The chairman of the conference, a renowned chattered accountant and co-chair of the Nigeria Agribusiness Group (NABG), Mr. Emmanuel Ijewere, said Nigeria’s agricultural system had almost collapsed and is currently in an intensive care unit where it can be saved as a matter of urgency.
He lauded the closure of the nation’s borders by the Federal Government, noting, “Some felt the border closure was premature while some felt it shouldn’t have been done. The fact remains that our agricultural system has almost collapsed and the best way is to let it go through the intensive care unit.
“As a policy, what we have is what we should be proud of. Let us have Nigerian rice. Now, some Nigerians are beginning to realise the freshness of Nigerian rice. I am not saying the sector should be at the unit for too long, but let us be patient, endure the suffering for a short period and then re-position rice in Nigeria,” he said.
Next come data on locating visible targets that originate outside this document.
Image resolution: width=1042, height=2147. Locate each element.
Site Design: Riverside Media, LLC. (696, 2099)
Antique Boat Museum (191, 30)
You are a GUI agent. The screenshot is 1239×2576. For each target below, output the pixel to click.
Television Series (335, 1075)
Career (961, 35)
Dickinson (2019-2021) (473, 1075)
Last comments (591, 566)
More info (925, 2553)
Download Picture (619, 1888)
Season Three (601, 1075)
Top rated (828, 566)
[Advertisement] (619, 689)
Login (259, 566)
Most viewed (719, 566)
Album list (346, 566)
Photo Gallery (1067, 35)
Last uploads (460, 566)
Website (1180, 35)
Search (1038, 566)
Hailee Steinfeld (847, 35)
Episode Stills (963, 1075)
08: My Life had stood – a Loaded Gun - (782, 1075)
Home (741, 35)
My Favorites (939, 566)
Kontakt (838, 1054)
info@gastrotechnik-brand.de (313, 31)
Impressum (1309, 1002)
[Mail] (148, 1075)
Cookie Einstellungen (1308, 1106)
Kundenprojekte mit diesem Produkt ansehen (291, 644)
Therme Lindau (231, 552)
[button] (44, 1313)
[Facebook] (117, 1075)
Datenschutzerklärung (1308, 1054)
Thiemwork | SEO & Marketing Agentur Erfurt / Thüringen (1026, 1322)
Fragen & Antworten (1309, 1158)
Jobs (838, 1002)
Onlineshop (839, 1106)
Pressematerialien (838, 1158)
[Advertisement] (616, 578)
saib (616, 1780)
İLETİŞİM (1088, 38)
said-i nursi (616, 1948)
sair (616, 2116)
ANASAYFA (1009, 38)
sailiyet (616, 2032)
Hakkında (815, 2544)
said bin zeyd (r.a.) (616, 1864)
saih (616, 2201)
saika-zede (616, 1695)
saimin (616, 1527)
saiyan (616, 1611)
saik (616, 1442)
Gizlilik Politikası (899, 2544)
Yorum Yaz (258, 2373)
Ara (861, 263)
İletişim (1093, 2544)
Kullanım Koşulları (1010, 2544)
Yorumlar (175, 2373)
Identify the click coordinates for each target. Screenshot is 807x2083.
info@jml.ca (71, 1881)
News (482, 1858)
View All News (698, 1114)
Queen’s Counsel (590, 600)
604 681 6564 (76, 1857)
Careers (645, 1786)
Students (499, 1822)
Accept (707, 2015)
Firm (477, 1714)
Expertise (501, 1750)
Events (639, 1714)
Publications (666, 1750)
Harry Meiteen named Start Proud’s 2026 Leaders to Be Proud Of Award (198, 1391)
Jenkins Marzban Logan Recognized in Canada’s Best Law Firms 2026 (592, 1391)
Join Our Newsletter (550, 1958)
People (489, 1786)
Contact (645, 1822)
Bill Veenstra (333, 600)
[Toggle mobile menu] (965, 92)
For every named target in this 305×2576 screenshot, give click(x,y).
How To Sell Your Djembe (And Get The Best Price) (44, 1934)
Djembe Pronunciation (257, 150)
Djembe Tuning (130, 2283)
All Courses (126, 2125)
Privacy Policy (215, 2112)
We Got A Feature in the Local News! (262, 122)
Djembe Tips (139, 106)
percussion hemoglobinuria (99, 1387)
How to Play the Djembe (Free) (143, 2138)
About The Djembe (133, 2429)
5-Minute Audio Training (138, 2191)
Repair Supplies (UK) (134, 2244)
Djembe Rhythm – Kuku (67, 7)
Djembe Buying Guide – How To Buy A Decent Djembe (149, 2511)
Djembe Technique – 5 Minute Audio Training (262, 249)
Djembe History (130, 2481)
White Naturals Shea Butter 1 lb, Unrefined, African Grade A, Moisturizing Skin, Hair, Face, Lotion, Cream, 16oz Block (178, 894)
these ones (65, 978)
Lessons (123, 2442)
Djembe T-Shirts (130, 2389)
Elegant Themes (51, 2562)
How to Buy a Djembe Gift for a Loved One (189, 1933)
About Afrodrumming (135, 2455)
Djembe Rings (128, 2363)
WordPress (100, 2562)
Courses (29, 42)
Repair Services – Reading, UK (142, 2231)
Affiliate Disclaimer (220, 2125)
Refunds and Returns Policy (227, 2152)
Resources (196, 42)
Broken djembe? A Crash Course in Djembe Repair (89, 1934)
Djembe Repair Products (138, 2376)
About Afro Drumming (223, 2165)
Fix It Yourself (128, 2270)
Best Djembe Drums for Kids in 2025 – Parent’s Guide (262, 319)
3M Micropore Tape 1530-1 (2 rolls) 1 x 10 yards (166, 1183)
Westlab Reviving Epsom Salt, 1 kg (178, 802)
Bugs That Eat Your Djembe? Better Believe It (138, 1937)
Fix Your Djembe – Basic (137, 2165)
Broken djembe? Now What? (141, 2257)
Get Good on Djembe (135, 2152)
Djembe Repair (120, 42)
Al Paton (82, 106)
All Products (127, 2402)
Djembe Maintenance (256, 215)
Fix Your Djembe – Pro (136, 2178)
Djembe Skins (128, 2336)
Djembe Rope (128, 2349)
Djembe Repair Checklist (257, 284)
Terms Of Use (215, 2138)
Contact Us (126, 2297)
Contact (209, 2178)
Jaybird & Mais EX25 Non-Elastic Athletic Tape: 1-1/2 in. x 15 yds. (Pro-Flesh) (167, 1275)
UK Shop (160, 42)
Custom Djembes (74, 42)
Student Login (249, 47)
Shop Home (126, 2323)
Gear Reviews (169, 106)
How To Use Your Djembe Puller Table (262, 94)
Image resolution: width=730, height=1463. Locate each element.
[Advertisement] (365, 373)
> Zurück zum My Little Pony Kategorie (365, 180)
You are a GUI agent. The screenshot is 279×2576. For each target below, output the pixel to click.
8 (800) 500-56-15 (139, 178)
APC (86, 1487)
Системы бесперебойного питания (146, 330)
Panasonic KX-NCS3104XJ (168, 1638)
The Nigerian Association of Chambers of Commerce, Industry, Mines and Agriculture (NACCIMA) at the conference described the nation’s agriculture as a major and very important sector of the economy that employs about 38 per cent of the total working population and accounts for a large share of the country’s gross domestic product.
The national president of the association, Hajiya Saratu IyaAliyu, noted that recent success in the sector had demonstrated that with the right policies, Nigeria could scale up productive activities, improve food production and food security, as well as make impact within the agricultural value chain.
Hajiya Saratu, who was represented by the chairman, NACCIMA Agric Trade Group, Chief Ade Adefeko, lamented that about $35 billion was spent on food imports annually across the continent despite the fact that Africa is home to two-third of the world’s most arable uncultivated land.
“Rice is a staple in Nigeria and the country consumes about 7 million tonnes of it annually. Despite Nigeria’s potential in producing sugar for local consumption, the country has been under the stranglehold of sugar importation for the confectionary and beverage industry.